Pasadas las semanas, Sebastián, encontró por referencias la casa de una señora, mujer de un teniente capitán, la cual necesitaba un estudiante, que por un módico precio, enseñara a su hijo Íñigo todo lo referente a gramática y latín. A la buena mujer parecía que no le era suficiente la instrucción primaria que daban los franciscanos o los agustinos de la plaza de la Correa en sus escuelas públicas.
La señora y el estudiante, tuvieron una breve entrevista. Beatriz, que así se llamaba ella, parecía no estar muy cómoda con la mirada vacía del bachiller, pero las referencias que presentaba eran buenas y enseguida apartó de su mente cualquier pensamiento de inquietud que se le podría haber presentado. No andaba mal encaminada la intuición de la tenienta, Sebastián fijó en ella sus ojos con una mirada lasciva y brutal, no sabía si anhelaba de ella su aparente inocencia, o bien era simplemente un brusco sentimiento de lujuria. La entrevista se saldó con unos maravedíes de adelanto, el resto serían pagaderos por semanas. Sebastián podría ya buscar un sitio donde dormir caliente y probar, aunque fuera, un mal plato de algo sólido en una mesa sentado.

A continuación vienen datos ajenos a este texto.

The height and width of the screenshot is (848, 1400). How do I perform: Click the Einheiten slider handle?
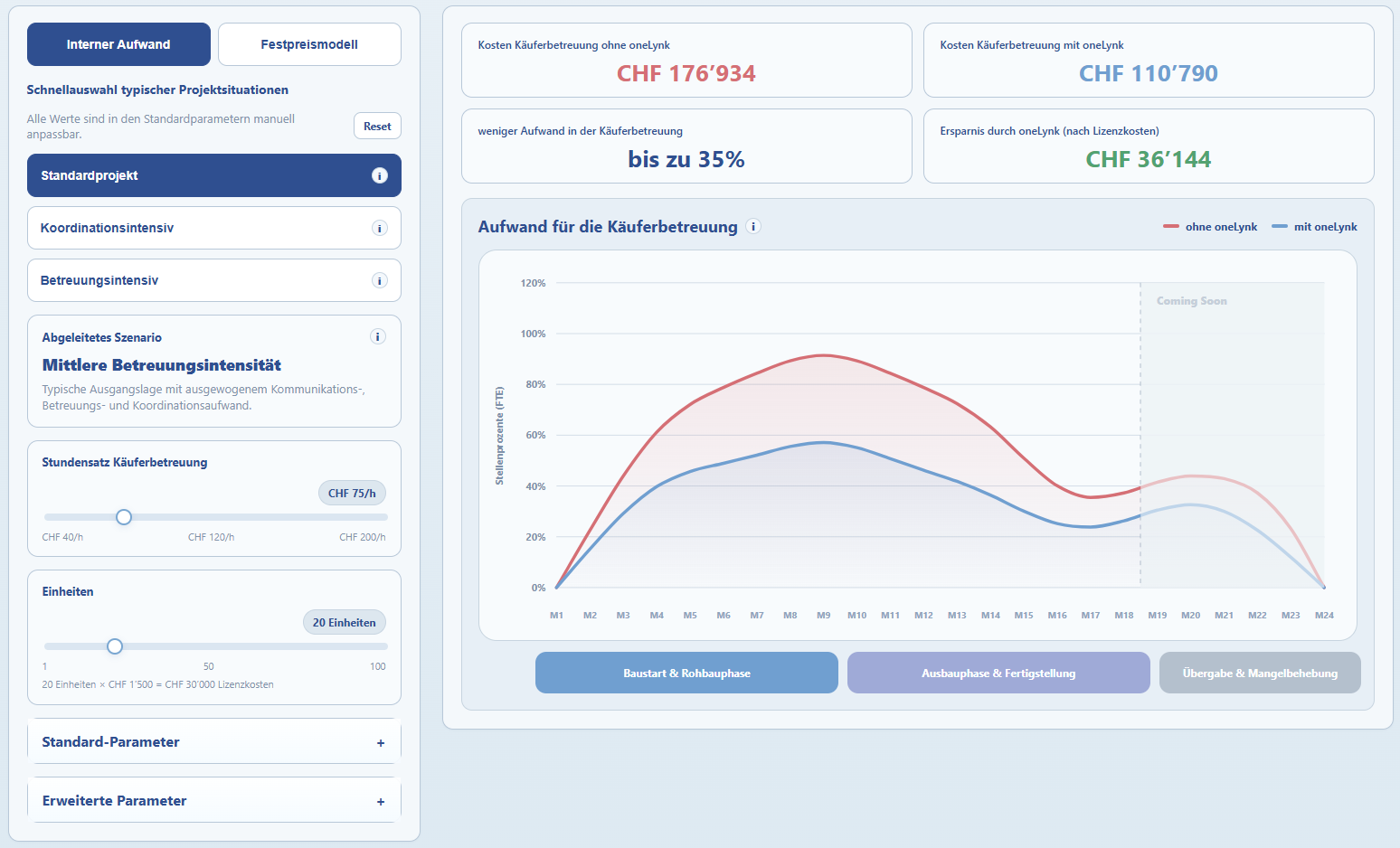pos(115,646)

La casa de Beatriz no andaba lejana a la iglesia de San Torcuato, Sebastián, al salir, pareció mostrarse menos azarado con el viento fresco de aquella mañana de finales de octubre pero en su mente parecía forjarse, lo que después terminaría siendo una despiadada obsesión.

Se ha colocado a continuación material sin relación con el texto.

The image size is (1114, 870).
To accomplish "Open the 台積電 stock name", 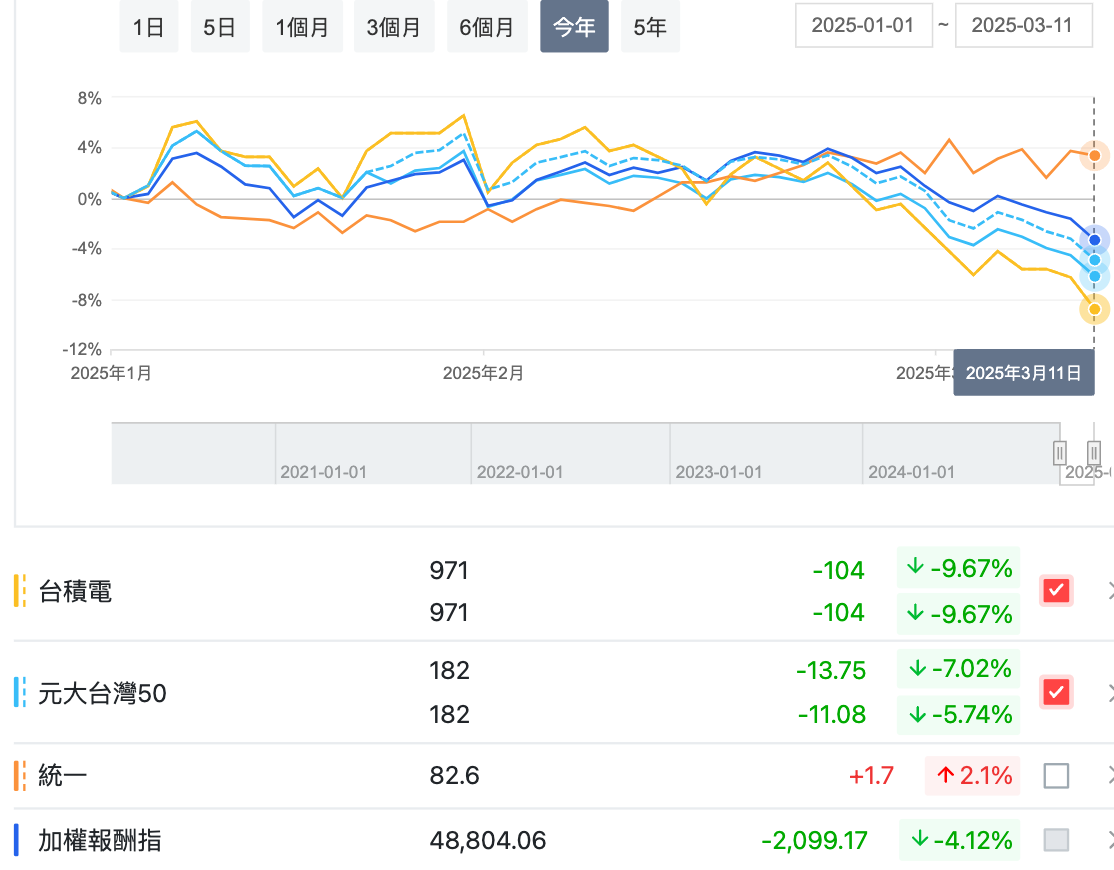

Aunque nuestro estudiante no era una persona devota, esta vez encaminó sus pasos a la iglesia de Santa Lucía, allí parecía querer purgar, aunque fuera de manera temporal, un sentimiento de culpa, que por otra parte, era imposible que sintiera. Sus ojos perdidos, intentaban mirar el altar mayor pero no podían levantar la vista del suelo, allí se topó con una losa de piedra esculpida de un antiguo caballero templario que parecía descansar en paz. Por un momento Sebastián pareció anhelar que su mente se calmara, era imposible, ya era tarde para pensar en algo noble.